Commenting on the presentations and information shared were Piergiuseppe Fortunato, Lead Economist for the “Regional Integration and Industrial Policy for Transformational Change and Resilience in Latin America” program at United Nations Trade and Development (UNCTAD), and Alexandre Polesi, Executive Secretary of the Brazilian Electric Vehicle Association (ABVE). Fortunato emphasized the clear alignment between the different policies and initiatives presented in the region and stressed the importance of multilateralism for overcoming current challenges. The economist referred to Celso Furtado, ECLAC’s founding thinker, who defended the strengthening of regional value chains as a strategy for integration, with a view to expanding, diversifying and adding value to countries’ exports, and who also recognized the need for civic participation in building national development projects. ABVE’s Executive Secretary, Alexandre Polesi, reinforced the need to incorporate the vision of the private sector, companies and industry representatives into the planning and implementation of the policies discussed at the event, stressing that “it is very important that integration also occur between companies and commercial entities.” He agreed that sustainability and the energy transition must be issues that unite the region’s countries, including in the area of trade agreements, and he cited the importance of standardization agreements mainly on electromobility infrastructure to facilitate flows between countries.

The latter part of the day was focused on the specificities of productive integration in the electric bus chain in Latin America. An Economic Affairs Officer from ECLAC’s Production, Productivity and Management Division, Nicolo Gligo, served as moderator on the afternoon’s first roundtable, which featured the participation of more than 30 representatives of the public and private sectors from Argentina, Brazil, Colombia and Chile. They commented on the exogenous and endogenous barriers of the electric bus value chain, making a broad assessment of the sector, regulatory shortfalls or gaps, the need to develop infrastructure to meet the needs of electric mobility, the importance of furthering technological paths internally, and investment challenges in the specific context of each country and in the regional context.

In the following session, the Executive Secretary of Brazil’s National Council for Industrial Development, Verena Hitner, led a second roundtable, inviting those present to discuss a possible regional agenda for developing the electric bus chain in Latin America and affirming that Brazil intends to draw up objectives for Latin American productive integration. She asked the group to reflect on possible ambitions, parameters and goals for integration. The contributed suggestions were centered on: building regional technical standards to facilitate interoperability between countries; generating regional aggregate demand; developing regulations for public procurement that would prioritize regional content; developing a South American energy market; drafting a regional circular economy plan that would contemplate, for example, the reconversion of buses with combustion engines to electric ones; a regional discussion on the use of the strategic set of rare earths; sharing a road map for scientific and technological development; and organizing business gatherings to build a productive sectoral agenda for regional integration.

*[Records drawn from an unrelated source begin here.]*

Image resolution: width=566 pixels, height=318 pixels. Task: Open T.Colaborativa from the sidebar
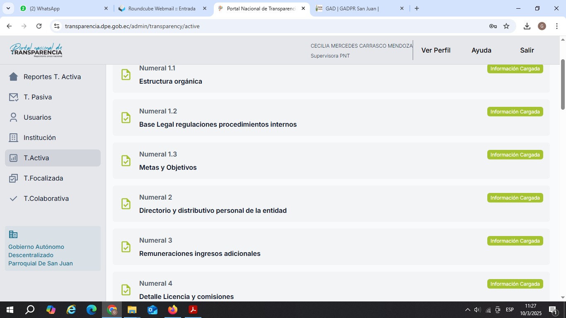46,198
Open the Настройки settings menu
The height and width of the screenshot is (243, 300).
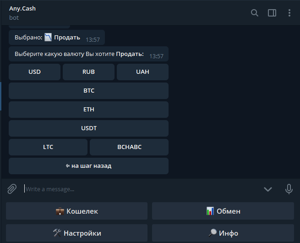point(76,233)
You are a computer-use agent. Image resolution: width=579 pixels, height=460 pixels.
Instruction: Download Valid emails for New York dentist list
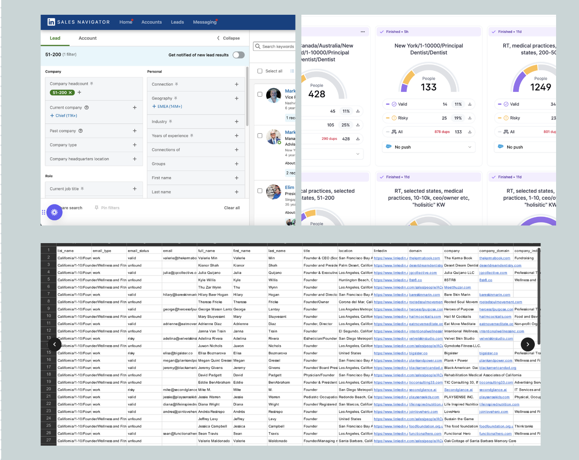pos(470,104)
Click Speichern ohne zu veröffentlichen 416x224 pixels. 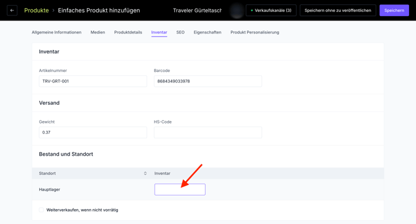tap(338, 11)
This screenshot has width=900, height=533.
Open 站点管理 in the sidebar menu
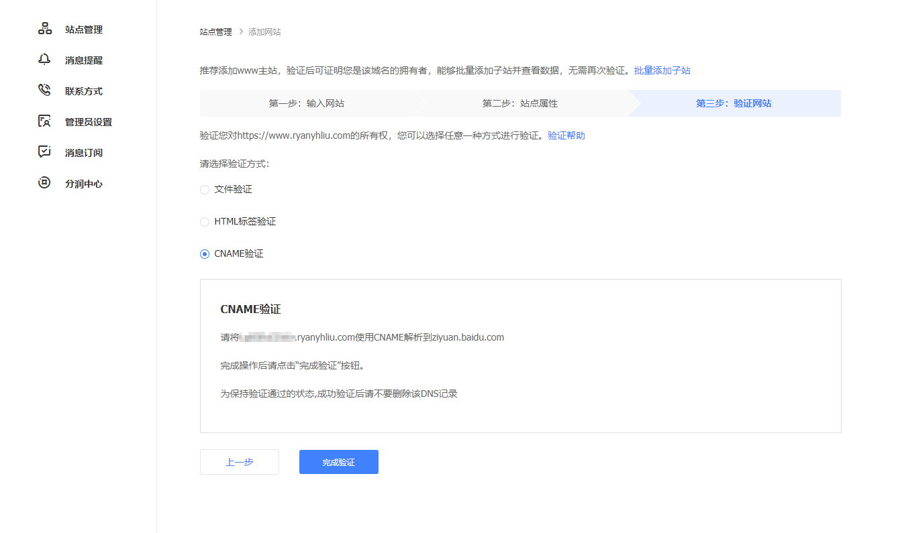click(x=84, y=29)
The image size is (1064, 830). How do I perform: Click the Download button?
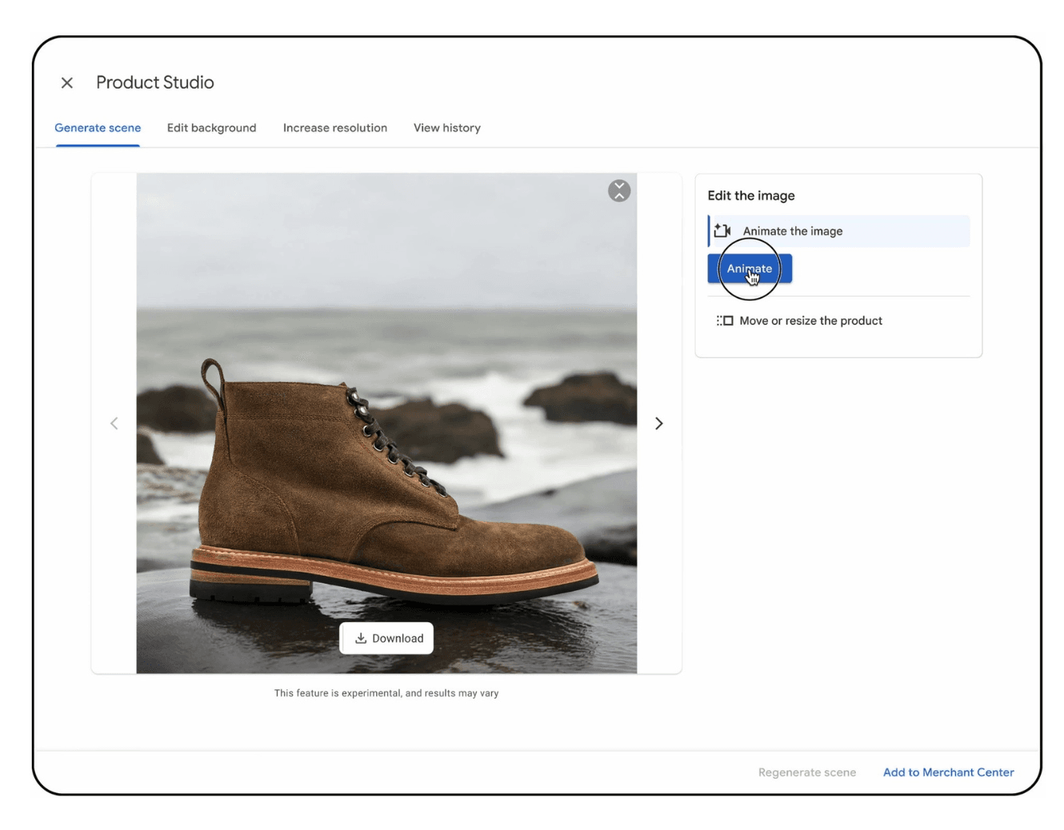pyautogui.click(x=387, y=638)
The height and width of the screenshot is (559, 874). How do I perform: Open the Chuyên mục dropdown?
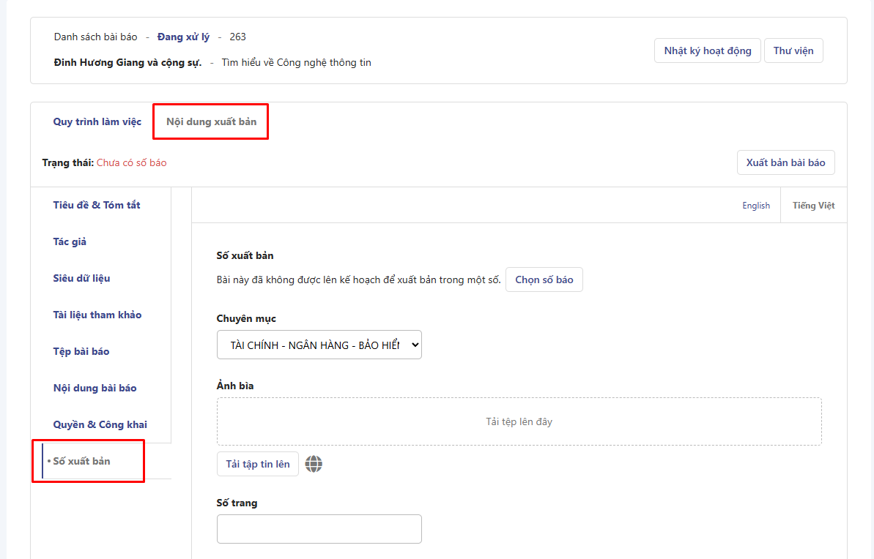click(x=319, y=345)
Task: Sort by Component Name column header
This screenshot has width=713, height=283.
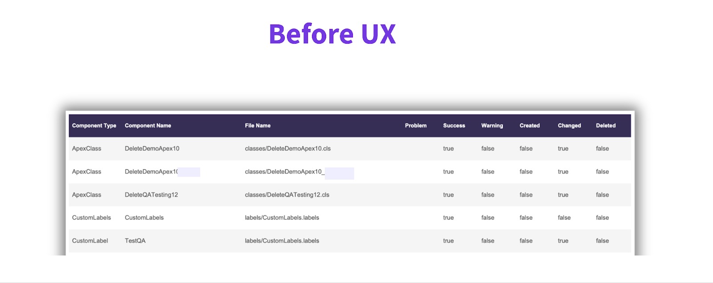Action: pyautogui.click(x=148, y=126)
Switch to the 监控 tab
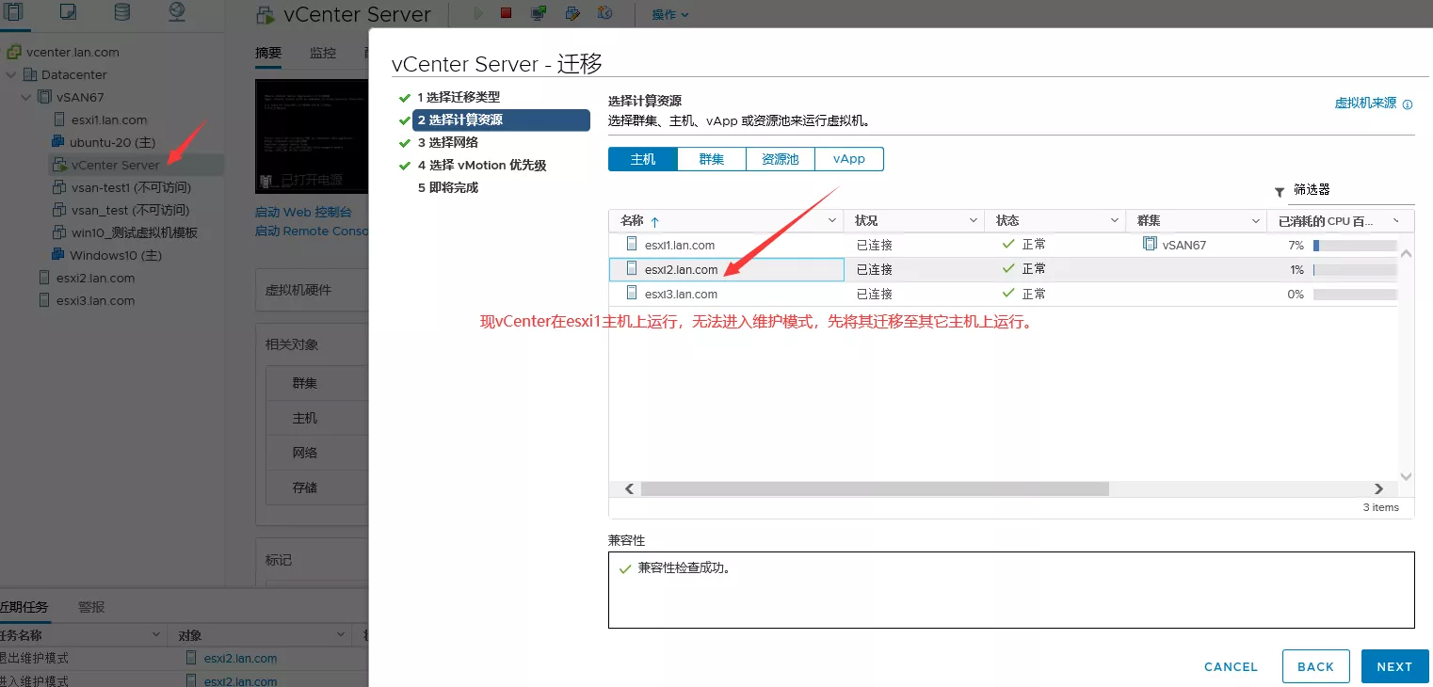Screen dimensions: 1433x687 click(323, 53)
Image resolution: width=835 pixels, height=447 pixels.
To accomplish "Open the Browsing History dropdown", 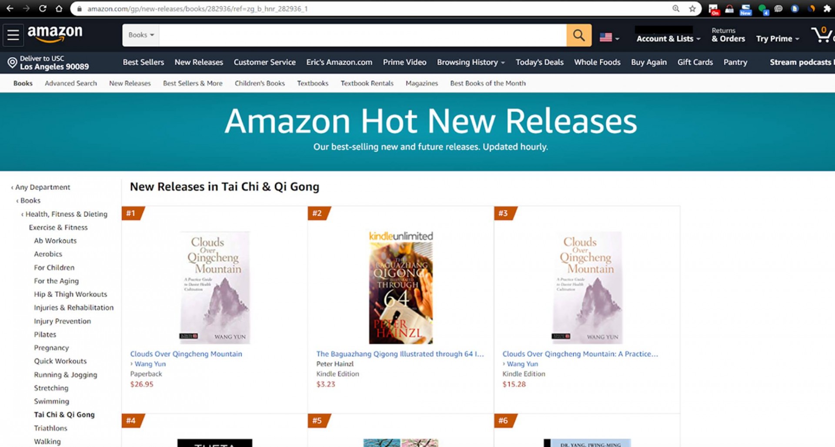I will [x=471, y=62].
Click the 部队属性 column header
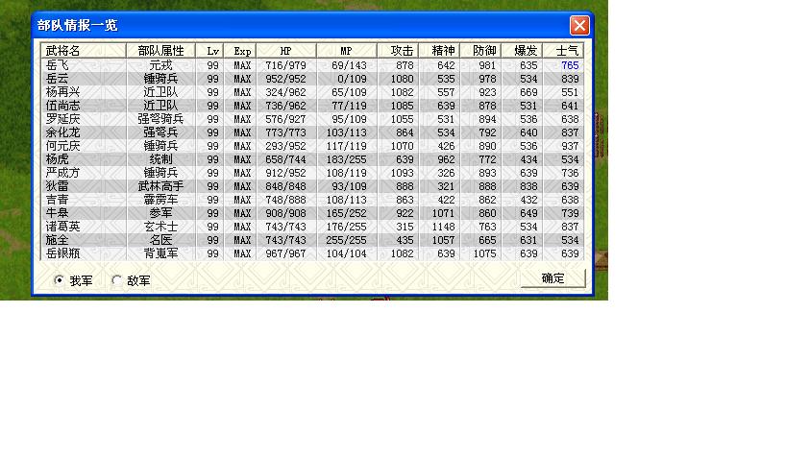 click(160, 50)
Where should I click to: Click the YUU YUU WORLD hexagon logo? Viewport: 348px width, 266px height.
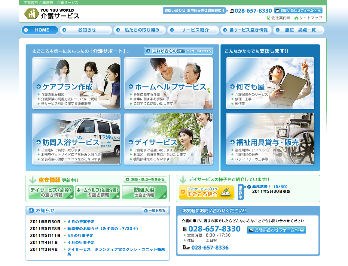click(x=31, y=14)
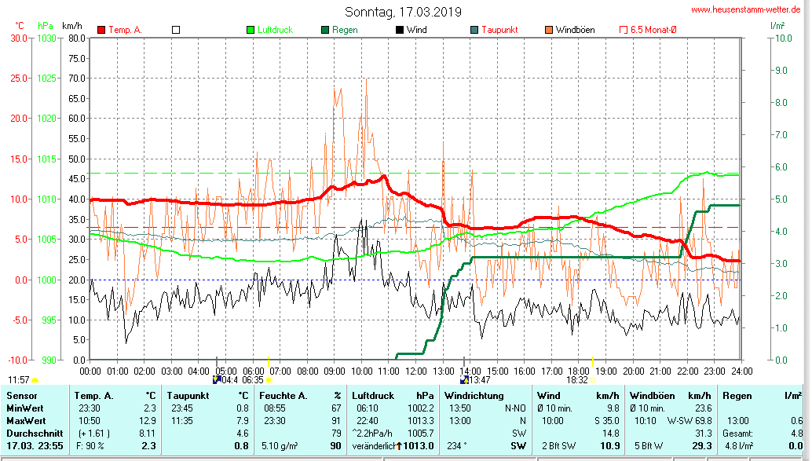Click the moon icon beside 13:47
812x461 pixels.
click(464, 379)
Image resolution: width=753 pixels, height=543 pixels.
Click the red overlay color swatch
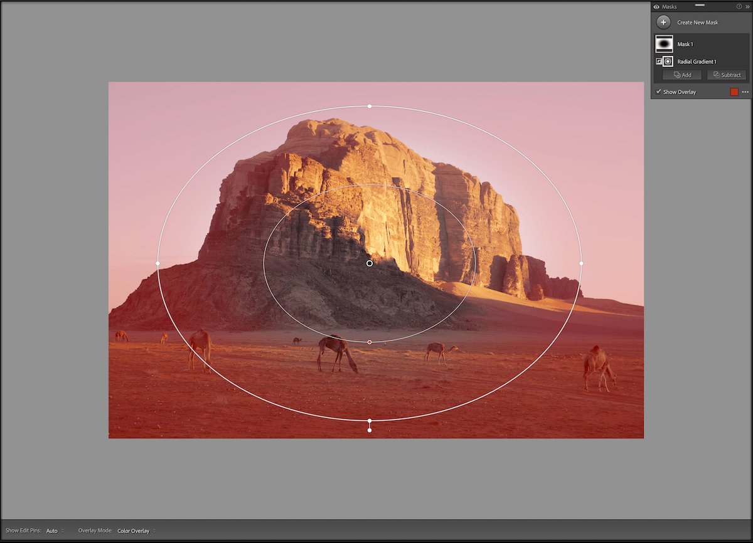(735, 92)
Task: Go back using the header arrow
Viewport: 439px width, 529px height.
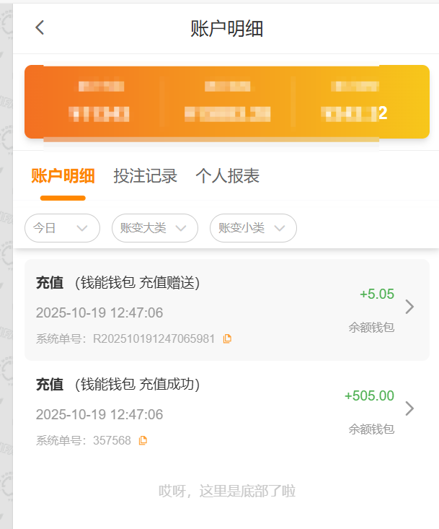Action: click(x=40, y=27)
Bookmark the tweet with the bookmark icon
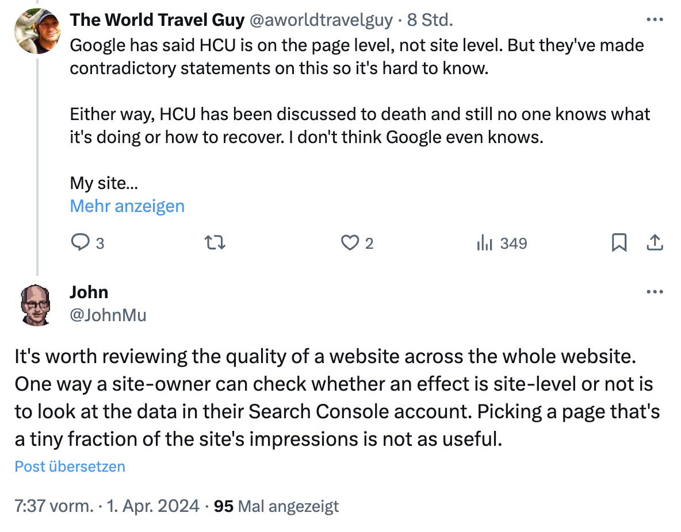681x532 pixels. 619,243
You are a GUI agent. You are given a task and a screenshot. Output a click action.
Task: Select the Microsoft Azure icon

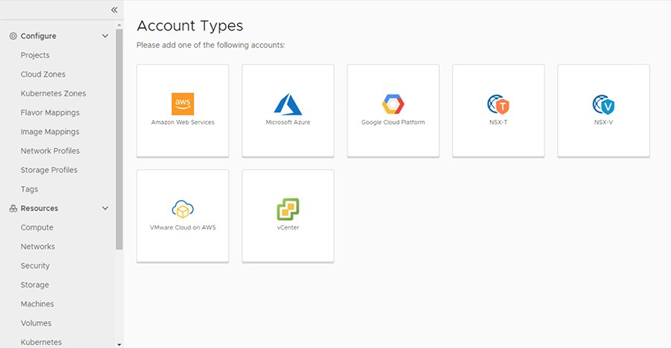[x=288, y=104]
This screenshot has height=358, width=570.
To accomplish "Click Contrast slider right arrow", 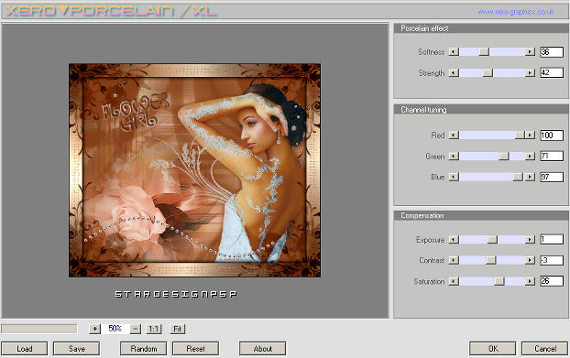I will 530,260.
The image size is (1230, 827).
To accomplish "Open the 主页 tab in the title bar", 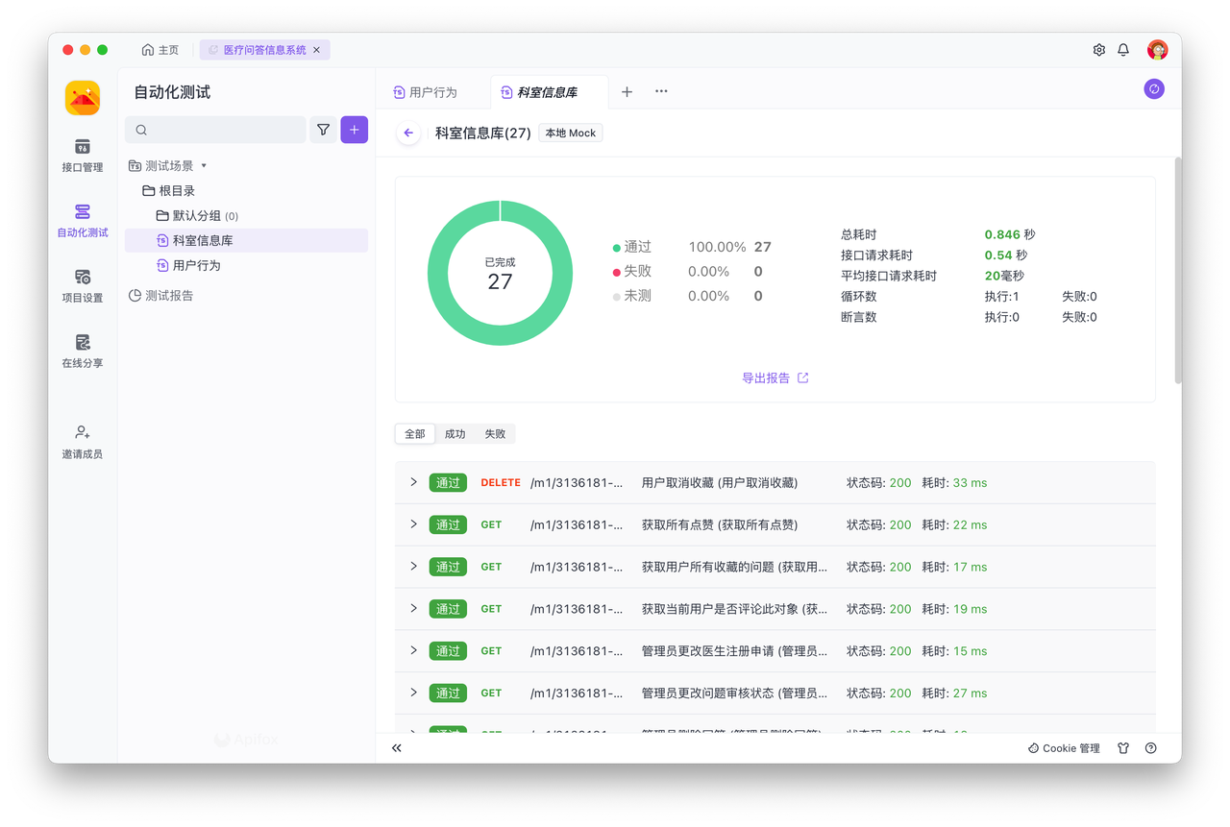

As the event concluded, Franco César Bernardes, Head of the Division of Technical Automotive Requirements at the MDIC’s Department for Development of Industry of High-Medium Technological Complexity, and Camila Gramkow, Director of ECLAC’s Office in Brazil, recognized and expressed gratitude for the contributions made throughout the event and stressed their importance. Both the MDIC and ECLAC, in their final remarks, expressed interest in continuing to support spaces for discussion to make progress on a regional agenda for developing the electric bus chain in Latin America.